= WHAT THIS TASK INVOLVES =
Rewrite the lines below as a numbered list, skipping any blank lines and leaving out the pictures.

= LISTING =

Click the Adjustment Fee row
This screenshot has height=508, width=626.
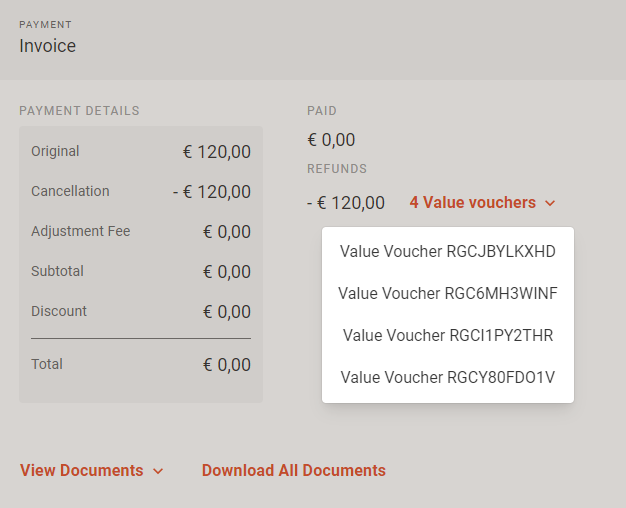(141, 232)
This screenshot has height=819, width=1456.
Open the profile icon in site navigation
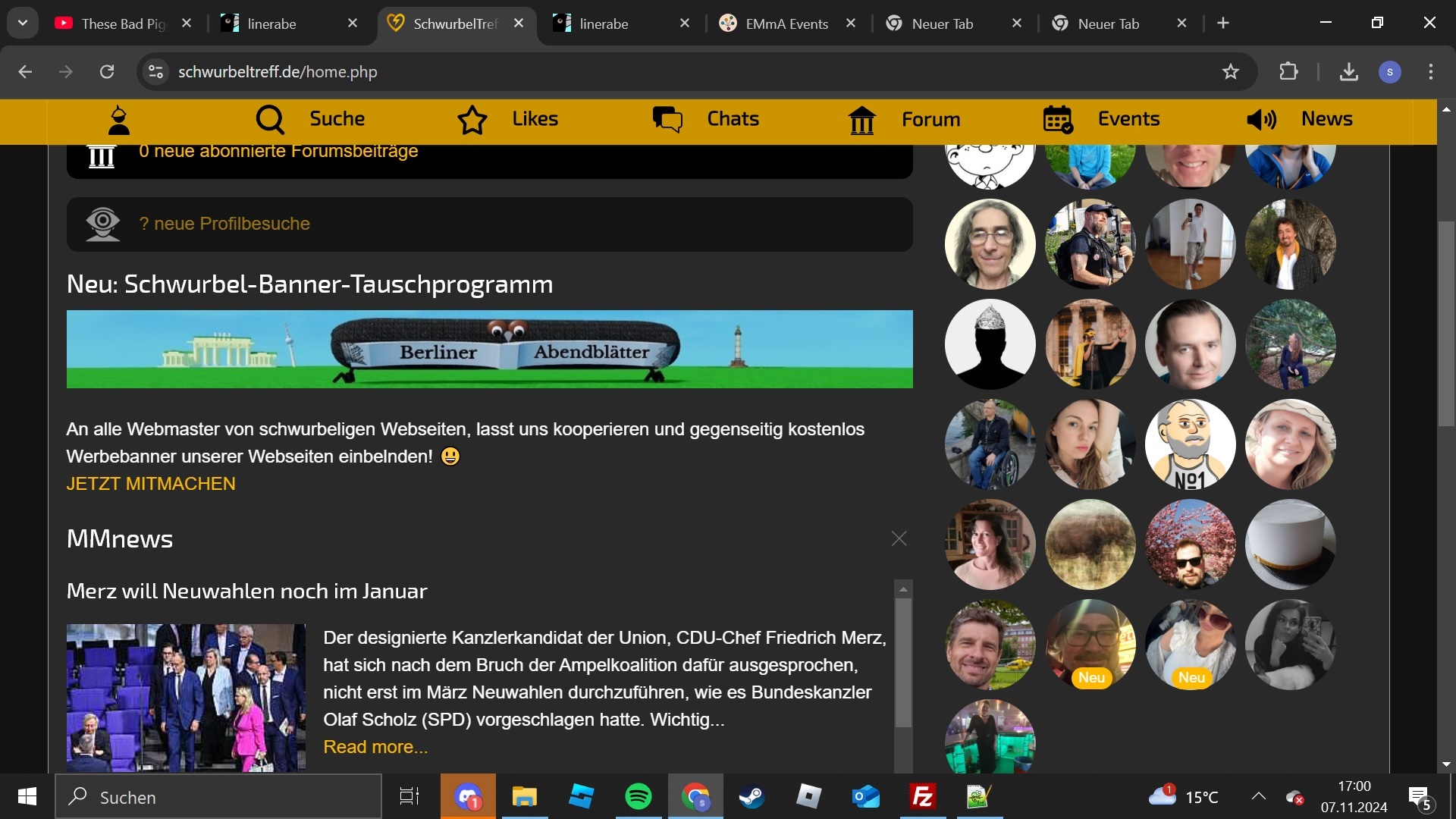click(x=119, y=120)
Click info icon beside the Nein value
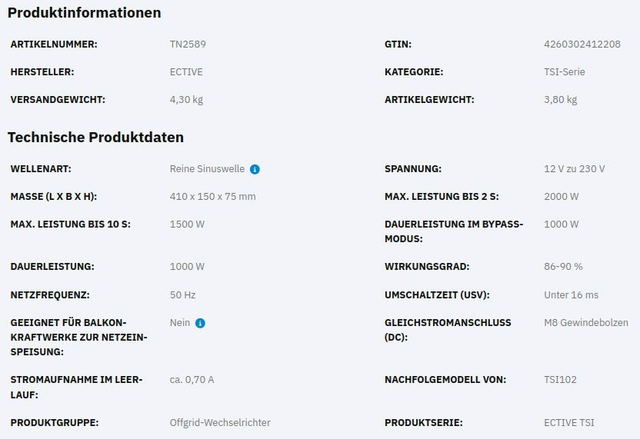The image size is (640, 439). click(x=200, y=323)
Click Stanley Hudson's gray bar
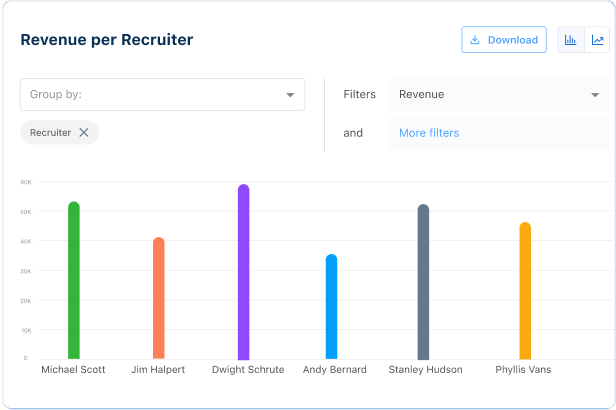616x410 pixels. 423,282
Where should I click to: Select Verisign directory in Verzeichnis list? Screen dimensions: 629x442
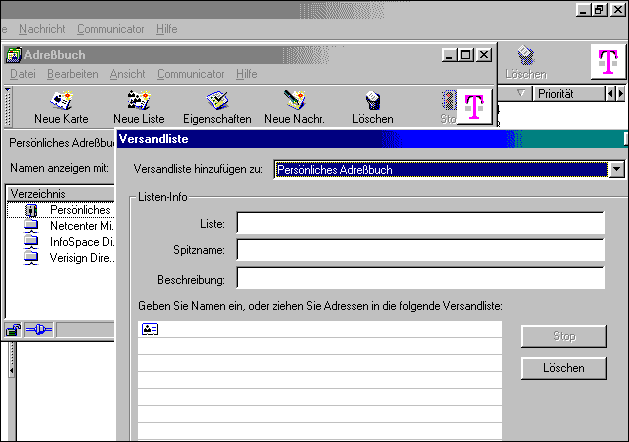coord(79,257)
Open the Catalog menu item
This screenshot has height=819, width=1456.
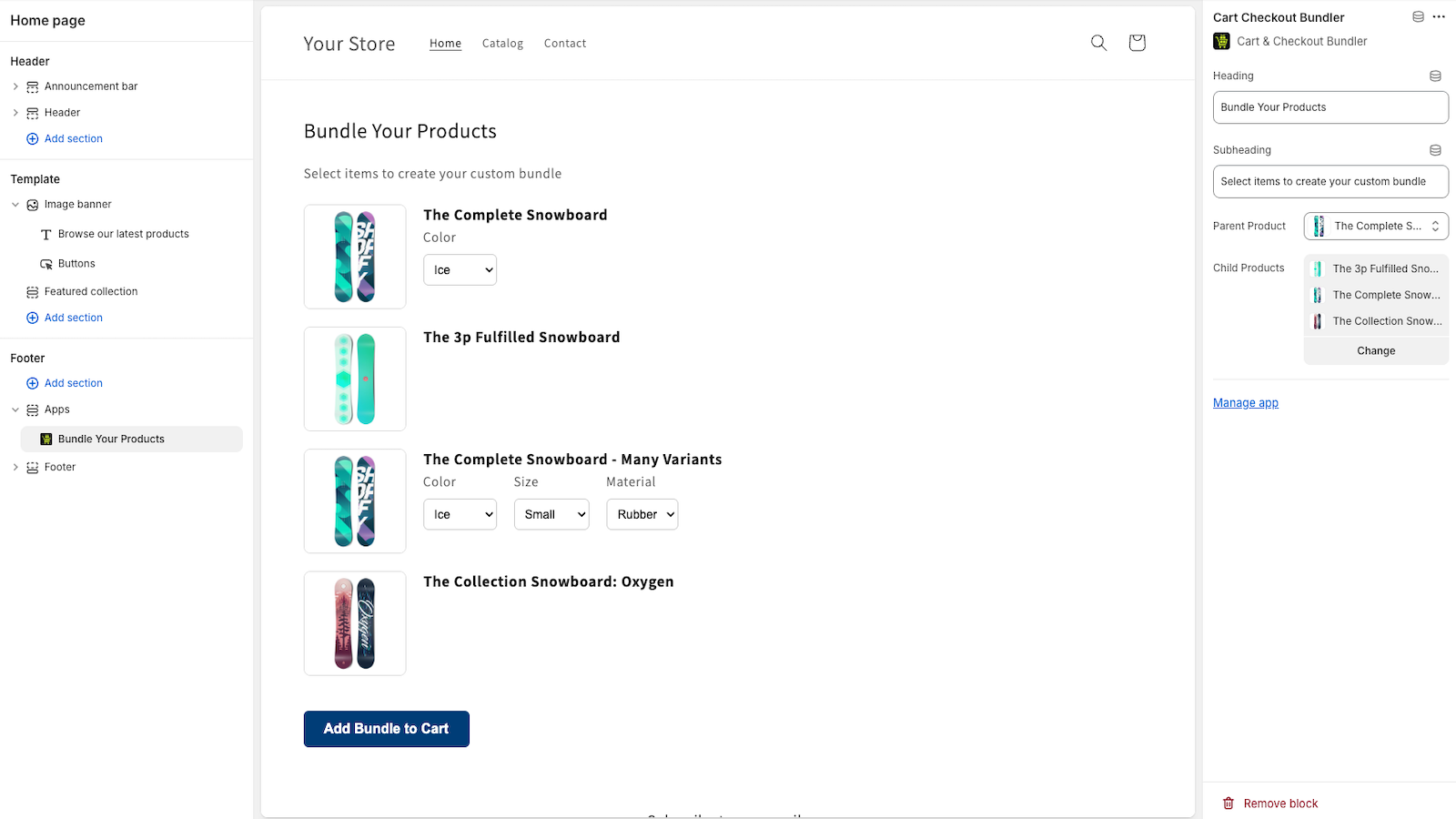coord(502,44)
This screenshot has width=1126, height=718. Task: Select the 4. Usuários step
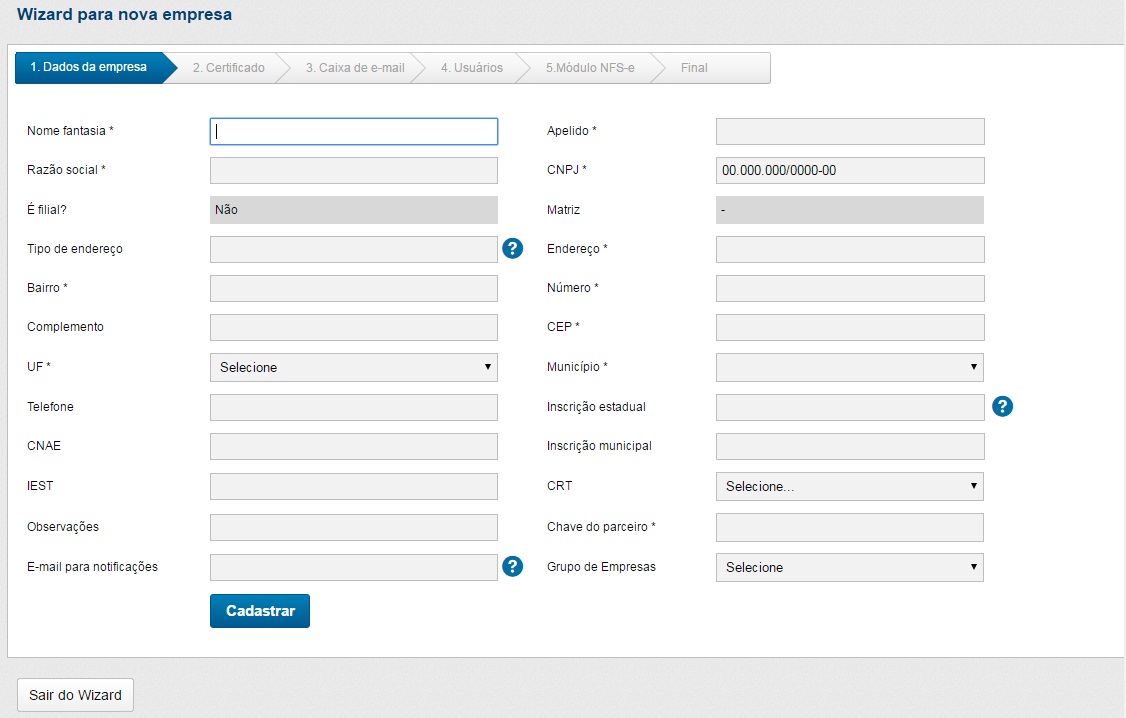click(471, 68)
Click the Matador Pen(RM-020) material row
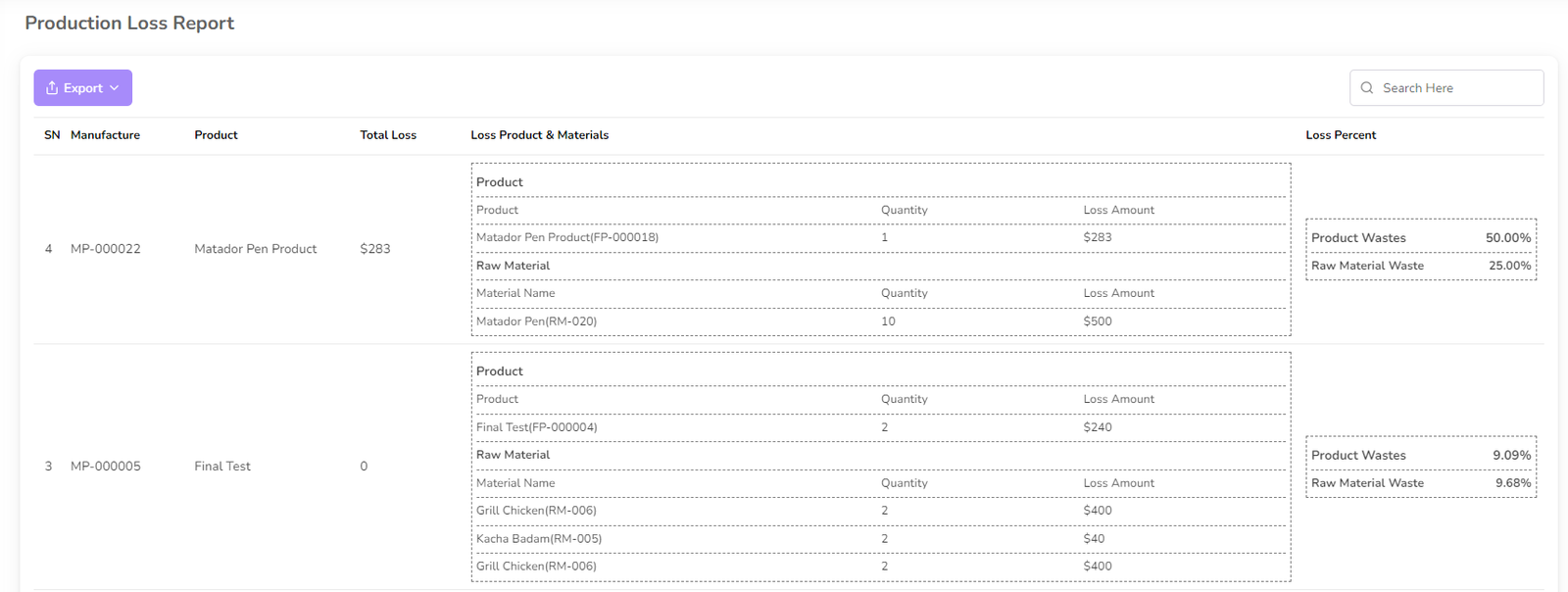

= THE REPLY =
1. Click the Adjustment Fee row
2. This screenshot has height=508, width=626.
3. (141, 232)
4. This screenshot has height=819, width=1456.
5. Open the profile icon in site navigation
6. click(x=119, y=120)
7. Click info icon beside the Nein value
8. The image size is (640, 439). click(x=200, y=323)
9. Click Stanley Hudson's gray bar
10. 616x410 pixels. 423,282
11. Where should I click to: Select Verisign directory in Verzeichnis list? Screen dimensions: 629x442
12. coord(79,257)
13. Open the Catalog menu item
14. This screenshot has height=819, width=1456.
15. coord(502,44)
16. This screenshot has width=1126, height=718. Task: Select the 4. Usuários step
17. click(471, 68)
18. Click the Matador Pen(RM-020) material row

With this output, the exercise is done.